- **EXERCISE INSTRUCTIONS**: Where the data below has the string "Open", return the whole line.

MATERIALS PROVIDED Block Start

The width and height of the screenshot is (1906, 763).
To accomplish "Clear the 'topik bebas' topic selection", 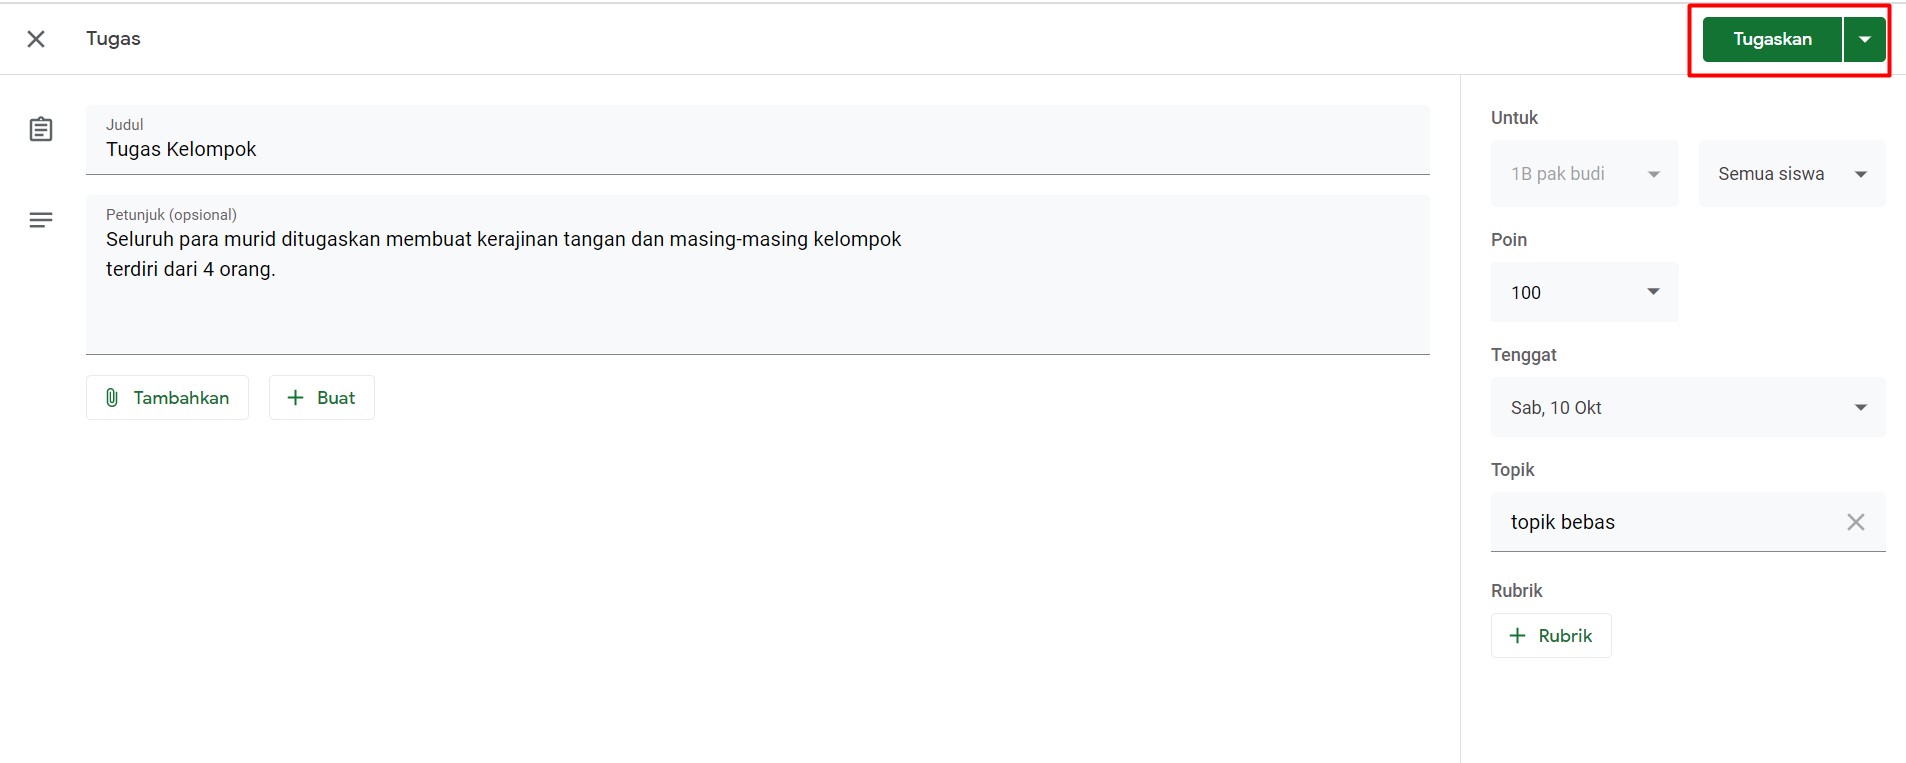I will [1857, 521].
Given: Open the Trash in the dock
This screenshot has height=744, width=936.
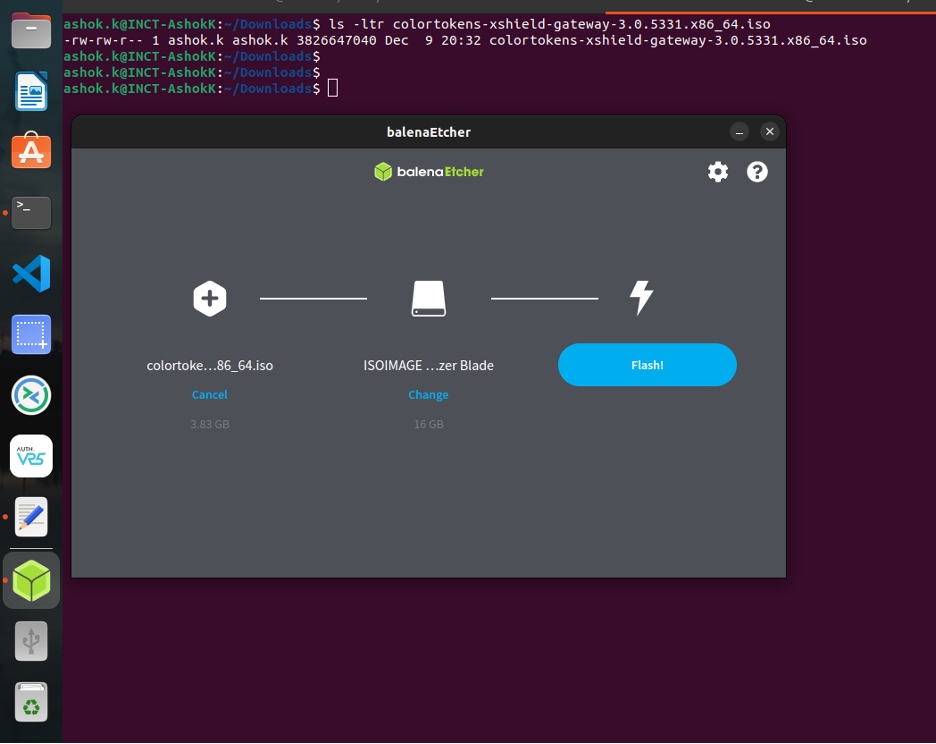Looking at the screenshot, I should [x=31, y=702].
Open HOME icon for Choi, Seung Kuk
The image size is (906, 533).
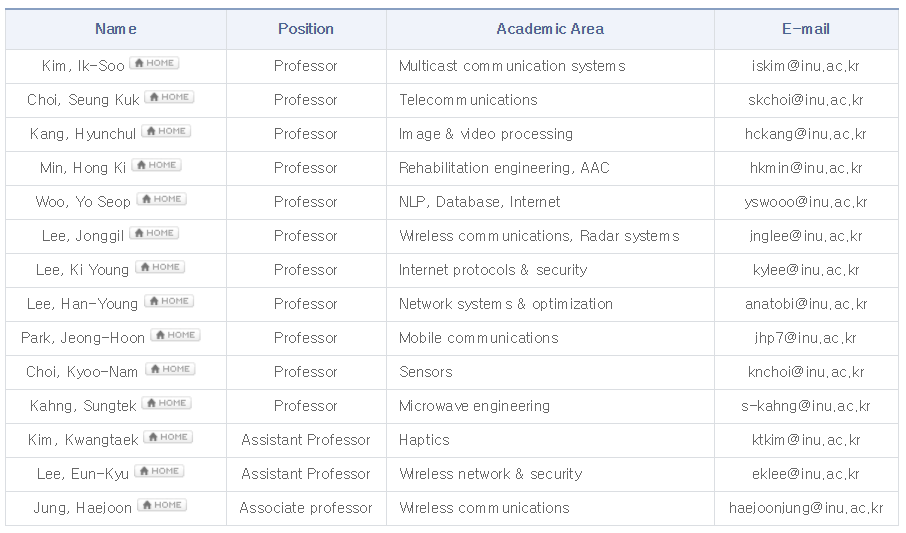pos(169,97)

MATERIALS PROVIDED Block End
MATERIALS PROVIDED Block Start

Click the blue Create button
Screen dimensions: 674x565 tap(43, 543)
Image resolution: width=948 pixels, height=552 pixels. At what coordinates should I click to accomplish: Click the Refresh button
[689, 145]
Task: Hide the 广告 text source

MATERIALS PROVIDED Block End
MATERIALS PROVIDED Block Start

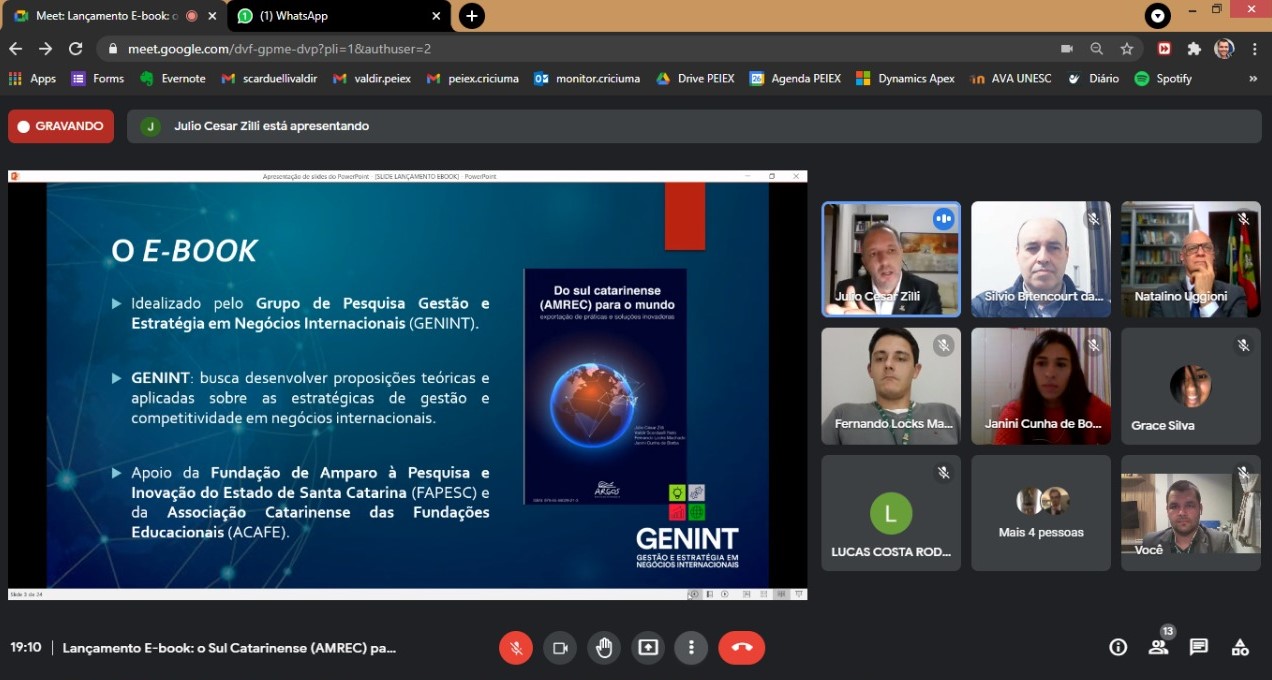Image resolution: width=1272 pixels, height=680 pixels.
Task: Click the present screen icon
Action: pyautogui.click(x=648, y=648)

MATERIALS PROVIDED Block End

- **ANSWER BOX**:
Given: Open the Trash in the dock
Open HOME icon for Choi, Seung Kuk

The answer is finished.